Die sogenannten „Klönrunden“ waren ein zentraler Bestandteil des Vereinslebens und dienten vor allem dem familiären Zusammenhalt sowie dem informellen und fachlichen Austausch der Imker. Aus den Quellen lässt sich folgendes Bild dieser Treffen zeichnen:
- Zweck und Atmosphäre: Die Treffen boten einen ungezwungenen Rahmen (oft im kleinen Kreis) für lebhafte Diskussionen. Sie waren sehr wichtig, um praktische Tipps, Ratschläge und Erfahrungen weiterzugeben, die für die erfolgreiche Führung einer Imkerei notwendig waren.

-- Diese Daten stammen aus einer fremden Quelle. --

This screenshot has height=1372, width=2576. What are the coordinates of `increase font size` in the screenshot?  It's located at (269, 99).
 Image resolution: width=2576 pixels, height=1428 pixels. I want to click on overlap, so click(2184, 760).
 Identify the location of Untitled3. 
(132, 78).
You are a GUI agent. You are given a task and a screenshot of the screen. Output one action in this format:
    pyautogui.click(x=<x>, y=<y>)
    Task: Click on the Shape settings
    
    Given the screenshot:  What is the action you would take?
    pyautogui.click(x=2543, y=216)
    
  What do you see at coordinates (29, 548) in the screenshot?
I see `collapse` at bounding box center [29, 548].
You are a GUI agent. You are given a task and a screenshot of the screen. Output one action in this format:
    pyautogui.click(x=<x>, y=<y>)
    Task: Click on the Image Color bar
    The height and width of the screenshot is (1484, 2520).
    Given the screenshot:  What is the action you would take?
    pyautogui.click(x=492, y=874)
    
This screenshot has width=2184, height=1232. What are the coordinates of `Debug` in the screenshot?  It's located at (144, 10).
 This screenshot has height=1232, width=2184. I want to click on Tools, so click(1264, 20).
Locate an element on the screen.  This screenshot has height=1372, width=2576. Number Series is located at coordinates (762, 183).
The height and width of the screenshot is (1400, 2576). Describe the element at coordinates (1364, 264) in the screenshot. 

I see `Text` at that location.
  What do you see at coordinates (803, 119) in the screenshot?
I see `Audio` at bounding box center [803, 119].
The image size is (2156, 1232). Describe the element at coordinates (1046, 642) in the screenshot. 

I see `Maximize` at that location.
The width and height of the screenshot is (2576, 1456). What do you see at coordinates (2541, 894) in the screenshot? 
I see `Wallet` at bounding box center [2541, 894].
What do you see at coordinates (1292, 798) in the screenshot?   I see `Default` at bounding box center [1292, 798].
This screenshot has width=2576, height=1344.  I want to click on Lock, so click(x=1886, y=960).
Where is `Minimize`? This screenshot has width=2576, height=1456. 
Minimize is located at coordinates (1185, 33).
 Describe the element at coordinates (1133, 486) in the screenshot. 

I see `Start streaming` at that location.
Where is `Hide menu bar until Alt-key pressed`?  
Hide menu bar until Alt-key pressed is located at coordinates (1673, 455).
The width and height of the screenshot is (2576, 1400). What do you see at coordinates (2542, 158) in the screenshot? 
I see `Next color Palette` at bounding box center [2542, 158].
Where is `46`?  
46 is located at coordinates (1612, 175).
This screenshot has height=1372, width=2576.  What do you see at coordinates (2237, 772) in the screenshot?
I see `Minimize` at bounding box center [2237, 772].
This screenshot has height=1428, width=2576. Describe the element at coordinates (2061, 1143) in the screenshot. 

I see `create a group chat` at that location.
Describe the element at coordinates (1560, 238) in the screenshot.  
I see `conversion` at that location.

- Programm und Unterhaltung: Ein fester und sehr beliebter Bestandteil der Klönrunden waren Filmvorführungen. Oft wurden Lehr- und Werbefilme aus dem Celler Bieneninstitut gezeigt, beispielsweise über die Heideimkerei, Königinnenzucht oder das Imkern in anderen Ländern. Zudem gab es oft thematische Schwerpunkte wie die Bienenweide (teils mit Gastrednern aus der Politik) oder praktische Leitfäden zur Bekämpfung der Varroamilbe.
- Orte und Termine: Traditionell fanden die Klönrunden meistens am letzten Freitag oder Sonntag eines Monats statt. Man traf sich häufig in Vereinslokalen wie der Gaststätte „Spilker“. Bei gutem Wetter wurden die Treffen aber auch nach draußen verlegt und mit einer praktischen „Standbegehung“ bei den Bienen eines Mitglieds verbunden.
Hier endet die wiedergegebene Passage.